_Task directions:_
The lines to repeat are those below from the one containing "Despachos [button] (42, 1190)" down to the one containing "Modern Slavery &", both included; reproduce them exactly and nothing else.

_Information:_

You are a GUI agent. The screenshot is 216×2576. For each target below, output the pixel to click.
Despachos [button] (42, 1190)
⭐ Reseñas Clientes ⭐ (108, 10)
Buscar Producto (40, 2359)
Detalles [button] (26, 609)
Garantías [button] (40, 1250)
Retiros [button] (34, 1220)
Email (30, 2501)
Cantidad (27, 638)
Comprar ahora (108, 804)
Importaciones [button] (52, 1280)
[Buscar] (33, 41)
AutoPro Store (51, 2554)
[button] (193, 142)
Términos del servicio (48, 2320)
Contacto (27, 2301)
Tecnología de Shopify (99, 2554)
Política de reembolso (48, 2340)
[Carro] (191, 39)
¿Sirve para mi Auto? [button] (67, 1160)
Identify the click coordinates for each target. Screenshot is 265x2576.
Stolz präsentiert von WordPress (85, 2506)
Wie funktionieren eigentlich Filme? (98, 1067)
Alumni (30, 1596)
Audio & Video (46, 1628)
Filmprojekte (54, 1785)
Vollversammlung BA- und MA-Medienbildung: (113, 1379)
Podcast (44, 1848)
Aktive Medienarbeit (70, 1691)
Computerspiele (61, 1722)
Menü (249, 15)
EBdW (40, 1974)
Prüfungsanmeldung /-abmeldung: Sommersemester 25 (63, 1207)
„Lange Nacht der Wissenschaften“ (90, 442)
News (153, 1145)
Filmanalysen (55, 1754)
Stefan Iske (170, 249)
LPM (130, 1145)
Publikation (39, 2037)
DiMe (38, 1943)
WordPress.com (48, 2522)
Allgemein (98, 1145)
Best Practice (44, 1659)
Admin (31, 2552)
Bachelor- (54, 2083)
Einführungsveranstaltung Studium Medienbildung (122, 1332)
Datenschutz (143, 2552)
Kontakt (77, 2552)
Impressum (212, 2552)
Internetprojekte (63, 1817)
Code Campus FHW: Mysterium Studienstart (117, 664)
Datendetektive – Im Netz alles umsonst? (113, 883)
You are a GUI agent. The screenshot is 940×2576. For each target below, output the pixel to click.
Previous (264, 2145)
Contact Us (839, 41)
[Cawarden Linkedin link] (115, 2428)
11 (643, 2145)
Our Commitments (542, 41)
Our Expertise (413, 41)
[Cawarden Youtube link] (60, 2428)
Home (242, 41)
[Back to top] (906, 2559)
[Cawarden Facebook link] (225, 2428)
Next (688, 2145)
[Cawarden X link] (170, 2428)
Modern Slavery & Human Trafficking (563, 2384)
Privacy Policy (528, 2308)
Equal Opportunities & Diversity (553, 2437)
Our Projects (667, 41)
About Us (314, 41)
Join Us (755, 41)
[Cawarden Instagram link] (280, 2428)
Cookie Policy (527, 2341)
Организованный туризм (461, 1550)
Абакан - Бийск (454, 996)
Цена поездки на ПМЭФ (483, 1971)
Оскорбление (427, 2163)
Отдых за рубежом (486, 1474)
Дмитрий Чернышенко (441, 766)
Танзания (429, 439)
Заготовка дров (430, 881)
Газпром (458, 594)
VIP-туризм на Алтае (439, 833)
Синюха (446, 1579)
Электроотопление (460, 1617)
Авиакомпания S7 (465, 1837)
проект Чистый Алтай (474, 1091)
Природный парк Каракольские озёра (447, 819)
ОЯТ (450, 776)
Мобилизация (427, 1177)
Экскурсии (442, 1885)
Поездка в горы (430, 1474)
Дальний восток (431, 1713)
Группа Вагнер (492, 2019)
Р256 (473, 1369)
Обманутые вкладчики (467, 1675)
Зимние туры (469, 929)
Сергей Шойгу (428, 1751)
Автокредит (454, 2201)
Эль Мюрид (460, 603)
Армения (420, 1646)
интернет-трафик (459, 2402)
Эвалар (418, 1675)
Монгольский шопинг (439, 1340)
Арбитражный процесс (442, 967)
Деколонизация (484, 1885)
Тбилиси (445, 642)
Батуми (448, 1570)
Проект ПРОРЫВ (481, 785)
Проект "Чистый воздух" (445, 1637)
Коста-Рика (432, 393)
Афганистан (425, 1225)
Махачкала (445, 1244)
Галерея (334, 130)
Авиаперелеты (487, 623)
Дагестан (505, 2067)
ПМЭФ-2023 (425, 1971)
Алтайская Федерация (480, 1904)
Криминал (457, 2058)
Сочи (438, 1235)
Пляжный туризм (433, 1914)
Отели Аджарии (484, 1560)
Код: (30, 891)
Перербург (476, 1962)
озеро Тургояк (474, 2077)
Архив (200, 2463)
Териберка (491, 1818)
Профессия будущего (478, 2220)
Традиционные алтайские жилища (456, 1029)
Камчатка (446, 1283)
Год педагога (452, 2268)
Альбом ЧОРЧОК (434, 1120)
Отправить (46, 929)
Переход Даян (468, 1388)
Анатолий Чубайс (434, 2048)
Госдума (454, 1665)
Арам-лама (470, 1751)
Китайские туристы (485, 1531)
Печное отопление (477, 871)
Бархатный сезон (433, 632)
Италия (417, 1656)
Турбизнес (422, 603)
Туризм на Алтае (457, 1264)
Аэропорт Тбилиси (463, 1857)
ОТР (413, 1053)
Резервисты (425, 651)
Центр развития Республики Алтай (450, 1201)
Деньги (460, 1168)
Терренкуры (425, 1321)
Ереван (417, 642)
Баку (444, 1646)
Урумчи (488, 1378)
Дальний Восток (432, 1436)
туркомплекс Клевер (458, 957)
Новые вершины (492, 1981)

_Answer box:_
Despachos [button] (42, 1190)
⭐ Reseñas Clientes ⭐ (108, 10)
Buscar Producto (40, 2359)
Detalles [button] (26, 609)
Garantías [button] (40, 1250)
Retiros [button] (34, 1220)
Email (30, 2501)
Cantidad (27, 638)
Comprar ahora (108, 804)
Importaciones [button] (52, 1280)
[Buscar] (33, 41)
AutoPro Store (51, 2554)
[button] (193, 142)
Términos del servicio (48, 2320)
Contacto (27, 2301)
Tecnología de Shopify (99, 2554)
Política de reembolso (48, 2340)
[Carro] (191, 39)
¿Sirve para mi Auto? [button] (67, 1160)
Identify the click coordinates for each target. Screenshot is 265x2576.
Stolz präsentiert von WordPress (85, 2506)
Wie funktionieren eigentlich Filme? (98, 1067)
Alumni (30, 1596)
Audio & Video (46, 1628)
Filmprojekte (54, 1785)
Vollversammlung BA- und MA-Medienbildung: (113, 1379)
Podcast (44, 1848)
Aktive Medienarbeit (70, 1691)
Computerspiele (61, 1722)
Menü (249, 15)
EBdW (40, 1974)
Prüfungsanmeldung /-abmeldung: Sommersemester 25 (63, 1207)
„Lange Nacht der Wissenschaften“ (90, 442)
News (153, 1145)
Filmanalysen (55, 1754)
Stefan Iske (170, 249)
LPM (130, 1145)
Publikation (39, 2037)
DiMe (38, 1943)
WordPress.com (48, 2522)
Allgemein (98, 1145)
Best Practice (44, 1659)
Admin (31, 2552)
Bachelor- (54, 2083)
Einführungsveranstaltung Studium Medienbildung (122, 1332)
Datenschutz (143, 2552)
Kontakt (77, 2552)
Impressum (212, 2552)
Internetprojekte (63, 1817)
Code Campus FHW: Mysterium Studienstart (117, 664)
Datendetektive – Im Netz alles umsonst? (113, 883)
You are a GUI agent. The screenshot is 940×2576. For each target below, output the pixel to click.
Previous (264, 2145)
Contact Us (839, 41)
[Cawarden Linkedin link] (115, 2428)
11 (643, 2145)
Our Commitments (542, 41)
Our Expertise (413, 41)
[Cawarden Youtube link] (60, 2428)
Home (242, 41)
[Back to top] (906, 2559)
[Cawarden Facebook link] (225, 2428)
Next (688, 2145)
[Cawarden X link] (170, 2428)
Modern Slavery & Human Trafficking (563, 2384)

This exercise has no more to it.